5)      Fill empty space in your freezer with containers of water. Frozen water will displace air and keep food cold longer if the power goes out for an extended period of time. This also provides a healthy drinking source as it melts if your water relies on a pump system.

6)      If you have a landline, have at least one handset in your home that is corded. Cordless phones will not work when the power is out. Cell phone users should try to keep their phones charged as much as possible or at the very least, have a car charger so you can refill your battery in the vehicle if it runs down.

7)      Always keep your vehicle fuel tank at least half full. Many gas stations will close down during a power outage. If a storm is predicted, fill up. If nothing else, a running vehicle has heat to warm you up, just do not run a vehicle indoors including in your garage to eliminate carbon monoxide poisoning.

8)      Do not open refrigerators or freezers more than necessary. If left unopened, a fridge can keep food cold for up to 4 hours, and a freezer for up to 24 hours. Keep a thermometer in both and if the temperature becomes higher than 5o Celsius, throw the food out. No exceptions.

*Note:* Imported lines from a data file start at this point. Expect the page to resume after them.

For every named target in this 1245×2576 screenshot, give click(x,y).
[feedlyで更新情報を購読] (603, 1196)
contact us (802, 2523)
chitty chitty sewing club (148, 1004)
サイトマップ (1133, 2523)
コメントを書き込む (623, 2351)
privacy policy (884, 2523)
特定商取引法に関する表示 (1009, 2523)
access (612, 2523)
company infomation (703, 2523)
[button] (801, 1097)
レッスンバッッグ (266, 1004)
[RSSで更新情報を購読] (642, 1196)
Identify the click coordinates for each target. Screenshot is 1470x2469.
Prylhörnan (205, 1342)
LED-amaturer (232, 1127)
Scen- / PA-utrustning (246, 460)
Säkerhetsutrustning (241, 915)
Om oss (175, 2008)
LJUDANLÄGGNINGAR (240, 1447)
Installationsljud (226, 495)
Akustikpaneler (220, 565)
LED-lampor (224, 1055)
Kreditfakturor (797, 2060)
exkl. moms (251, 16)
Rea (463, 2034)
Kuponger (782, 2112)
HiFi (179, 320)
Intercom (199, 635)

9)      Unplug sensitive items once the power goes out. Electronics such as computers, printers, televisions, and major appliances turning on all at once may cause a spike when the power returns and can damage delicate items. Surge protectors may help however unplugging the unit will eliminate the possibility of damage completely.

10)   Keep a supply of books, games, puzzles, playing cards and other items that can keep you and your family entertained during an outage. A few snacks such as tortilla chips, salsa and cheese dip, dried fruit, or jerky will also keep the amusement level high and hunger at bay until the power returns.

11)   Make sure you check in on your neighbours. The elderly especially are not always as capable to handle a power outage. Other neighbours in the area may be experiencing issues due to the weather or power outage and may be without a formal means of communication. It may not warm your home to tropical temperatures however more people in a small space will actually warm you up without any additional heat source.

12)   If your budget allows, acquire a portable generator or have your electrician install an automatic start gen set. Learn to safely use your generator and test it monthly. Store extra fuel in a safe place to run the set for up to a week. You can also look into solar options for your home which will assist with maintaining your power consumption while everyone else is in the dark.

Whatever choices you make, stay safe, stay warm and be thankful to the power linesmen who are out there working to get your power turned back on as soon as possible.